ViaLibre5

à la rencontre d'univers

en liberté

Magazine
n° 15. Octobre 2003.

Ecrire. Avoir un regard sur la vie. Etre un regard sur la vie. Essayer en tout cas de devenir un regard. Rêver de rencontrer ainsi ceux qui ne vous connaissent, d'approcher ceux qui restent loin. Et puis un jour le photographe arrive chez vous. On lui parle, il vous parle, on prend un café, on lui montre la maison. On fait semblant d'être à l'aise, on parle de tout et de rien. Mais entre les civilités d'usage, en dépit même d'une sympathie réciproque quelquefois, on sent qu'un jeu étrange se joue là. Le photographe vient avec son regard en abyme, multiplié à l'infini par l'entonnoir de l'objectif.

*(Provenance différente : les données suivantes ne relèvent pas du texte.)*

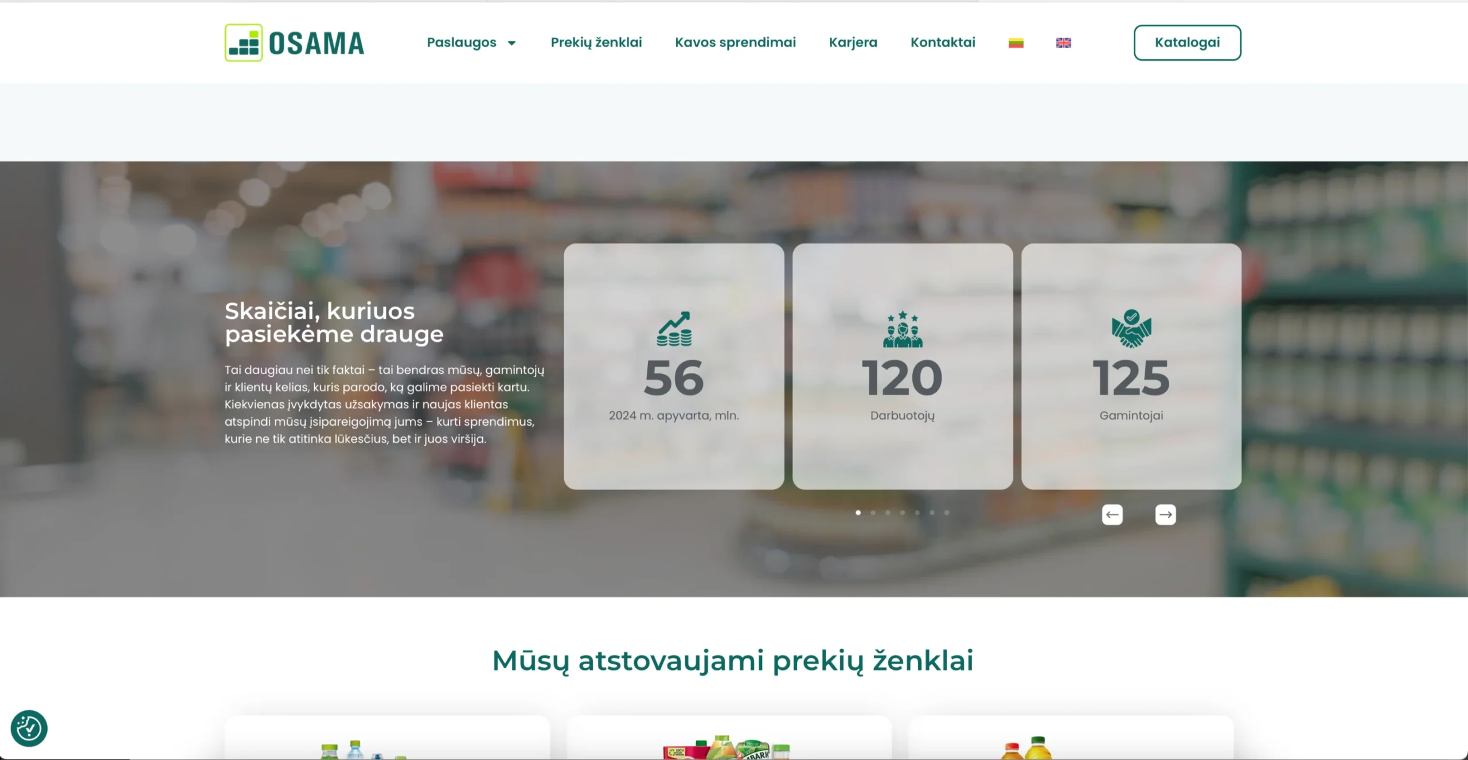
Task: Click the OSAMA logo
Action: coord(294,42)
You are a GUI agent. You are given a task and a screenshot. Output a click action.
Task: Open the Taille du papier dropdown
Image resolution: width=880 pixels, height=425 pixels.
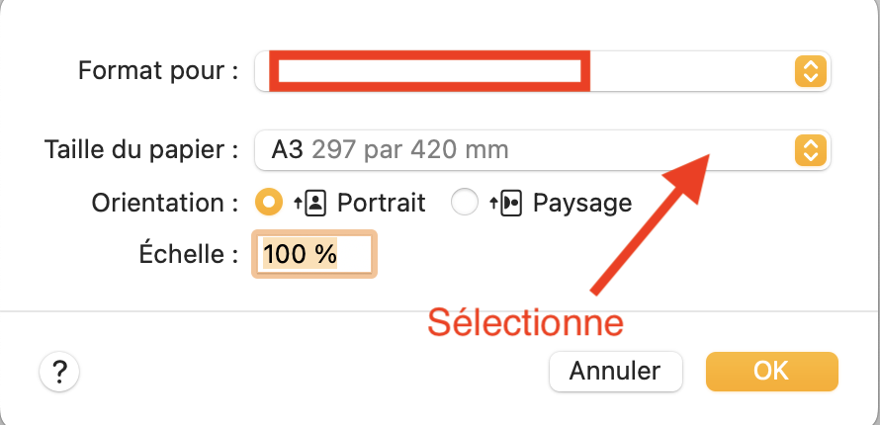pyautogui.click(x=542, y=150)
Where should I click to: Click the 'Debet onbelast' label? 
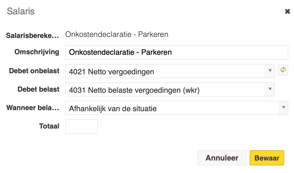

Que vous demande-t-il ? De lui donner un peu de votre regard, précisément, et vous vous sentez mal, car vous ne vouliez pas avoir d'autre regard que celui qui passe, invisible, dans les mots du retrait, de la solitude, dans la transparence de l'écriture. C'est pour un portrait dans Le Monde. Il faut se ressembler. Qu'est-ce que cela veut dire ? On a perdu les clés.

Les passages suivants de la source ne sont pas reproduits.